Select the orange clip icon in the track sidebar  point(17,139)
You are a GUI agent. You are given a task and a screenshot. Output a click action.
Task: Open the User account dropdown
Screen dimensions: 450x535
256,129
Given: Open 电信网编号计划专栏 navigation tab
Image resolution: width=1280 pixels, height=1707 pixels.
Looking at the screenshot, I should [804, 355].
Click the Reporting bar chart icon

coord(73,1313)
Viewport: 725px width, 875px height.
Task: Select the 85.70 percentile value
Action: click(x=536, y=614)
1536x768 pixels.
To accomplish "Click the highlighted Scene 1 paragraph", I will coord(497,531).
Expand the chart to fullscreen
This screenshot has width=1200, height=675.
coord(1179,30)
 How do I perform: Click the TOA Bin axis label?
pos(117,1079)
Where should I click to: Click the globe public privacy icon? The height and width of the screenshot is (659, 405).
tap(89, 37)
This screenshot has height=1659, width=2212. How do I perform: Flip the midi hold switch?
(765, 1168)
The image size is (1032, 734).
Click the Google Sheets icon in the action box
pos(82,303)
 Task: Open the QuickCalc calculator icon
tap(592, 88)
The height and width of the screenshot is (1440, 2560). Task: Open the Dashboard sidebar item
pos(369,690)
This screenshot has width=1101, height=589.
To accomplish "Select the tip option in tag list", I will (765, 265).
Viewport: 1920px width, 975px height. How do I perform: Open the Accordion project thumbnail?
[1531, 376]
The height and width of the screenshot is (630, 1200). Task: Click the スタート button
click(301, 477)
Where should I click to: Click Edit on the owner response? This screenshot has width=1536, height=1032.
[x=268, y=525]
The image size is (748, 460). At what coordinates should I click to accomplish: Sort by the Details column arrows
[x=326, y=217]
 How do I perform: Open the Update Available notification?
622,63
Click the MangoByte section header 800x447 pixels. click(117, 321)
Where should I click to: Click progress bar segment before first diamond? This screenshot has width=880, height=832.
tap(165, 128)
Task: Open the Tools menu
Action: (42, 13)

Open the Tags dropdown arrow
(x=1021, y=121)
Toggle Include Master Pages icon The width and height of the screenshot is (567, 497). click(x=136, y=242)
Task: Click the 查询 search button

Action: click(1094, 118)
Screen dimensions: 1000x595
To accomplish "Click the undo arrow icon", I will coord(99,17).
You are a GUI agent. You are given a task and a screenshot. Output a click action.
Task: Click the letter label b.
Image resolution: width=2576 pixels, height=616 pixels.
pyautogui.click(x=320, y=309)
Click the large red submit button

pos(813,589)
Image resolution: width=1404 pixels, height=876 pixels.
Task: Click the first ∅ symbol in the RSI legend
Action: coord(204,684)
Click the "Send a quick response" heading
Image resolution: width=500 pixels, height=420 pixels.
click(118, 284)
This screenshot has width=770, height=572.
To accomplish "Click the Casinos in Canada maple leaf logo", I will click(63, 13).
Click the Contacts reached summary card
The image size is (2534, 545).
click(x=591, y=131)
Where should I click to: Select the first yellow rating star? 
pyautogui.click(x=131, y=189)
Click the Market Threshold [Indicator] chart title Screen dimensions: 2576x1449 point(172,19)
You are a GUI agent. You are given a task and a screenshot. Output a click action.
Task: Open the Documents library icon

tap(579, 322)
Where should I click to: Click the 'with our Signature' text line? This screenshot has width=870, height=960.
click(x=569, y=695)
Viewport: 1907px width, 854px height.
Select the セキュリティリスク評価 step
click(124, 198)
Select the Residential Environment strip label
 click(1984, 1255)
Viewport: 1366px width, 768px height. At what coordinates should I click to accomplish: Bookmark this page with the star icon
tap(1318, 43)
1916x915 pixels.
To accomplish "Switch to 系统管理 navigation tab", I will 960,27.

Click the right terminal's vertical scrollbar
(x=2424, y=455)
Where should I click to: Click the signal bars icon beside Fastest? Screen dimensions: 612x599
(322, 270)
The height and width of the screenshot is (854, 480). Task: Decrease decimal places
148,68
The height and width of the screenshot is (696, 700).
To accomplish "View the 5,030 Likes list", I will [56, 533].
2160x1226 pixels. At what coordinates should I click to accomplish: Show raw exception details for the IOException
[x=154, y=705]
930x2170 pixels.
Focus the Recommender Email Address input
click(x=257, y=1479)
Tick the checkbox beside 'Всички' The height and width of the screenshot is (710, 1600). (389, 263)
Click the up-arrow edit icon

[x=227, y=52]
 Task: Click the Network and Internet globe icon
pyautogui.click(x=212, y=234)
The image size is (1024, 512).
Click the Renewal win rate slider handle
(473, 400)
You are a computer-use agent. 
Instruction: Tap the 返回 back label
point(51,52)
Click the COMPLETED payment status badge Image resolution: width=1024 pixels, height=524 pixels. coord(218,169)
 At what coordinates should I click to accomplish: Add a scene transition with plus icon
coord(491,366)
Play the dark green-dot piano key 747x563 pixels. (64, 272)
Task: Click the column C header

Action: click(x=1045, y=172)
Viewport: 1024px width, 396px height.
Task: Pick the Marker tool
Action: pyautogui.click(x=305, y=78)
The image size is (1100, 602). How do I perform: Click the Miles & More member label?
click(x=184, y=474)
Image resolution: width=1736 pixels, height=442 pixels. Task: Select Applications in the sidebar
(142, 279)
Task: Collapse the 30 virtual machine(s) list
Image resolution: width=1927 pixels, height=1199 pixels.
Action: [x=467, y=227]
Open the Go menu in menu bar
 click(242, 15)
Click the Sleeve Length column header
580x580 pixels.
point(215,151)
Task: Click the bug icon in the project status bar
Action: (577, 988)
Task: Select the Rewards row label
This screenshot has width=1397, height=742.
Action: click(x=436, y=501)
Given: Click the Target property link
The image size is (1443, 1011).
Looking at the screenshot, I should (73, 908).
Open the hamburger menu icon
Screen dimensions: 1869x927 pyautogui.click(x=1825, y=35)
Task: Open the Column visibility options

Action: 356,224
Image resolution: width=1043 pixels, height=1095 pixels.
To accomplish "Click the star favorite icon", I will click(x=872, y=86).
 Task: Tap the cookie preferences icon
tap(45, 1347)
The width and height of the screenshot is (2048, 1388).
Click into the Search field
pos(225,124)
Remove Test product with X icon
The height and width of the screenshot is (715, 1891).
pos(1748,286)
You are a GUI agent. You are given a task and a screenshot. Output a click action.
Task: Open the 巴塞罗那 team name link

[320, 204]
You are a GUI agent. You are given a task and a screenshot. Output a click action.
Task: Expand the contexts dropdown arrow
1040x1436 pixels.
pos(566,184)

***

* EXERCISE DESCRIPTION *
Please rewrite the rows from the line with "Click the Market" to the line with "click(x=569, y=695)", both included, as a two-column CSV with the headers instruction and response. Give one CSV line per row, with the row's text under instruction and its answer under response, each in one quoted field and with line breaks turned into spaces.

* EXERCISE SOLUTION *
instruction,response
"Click the Market Threshold [Indicator] chart title Screen dimensions: 2576x1449","point(172,19)"
"You are a GUI agent. You are given a task and a screenshot. Output a click action. Task: Open the Documents library icon","tap(579, 322)"
"Where should I click to: Click the 'with our Signature' text line? This screenshot has width=870, height=960.","click(x=569, y=695)"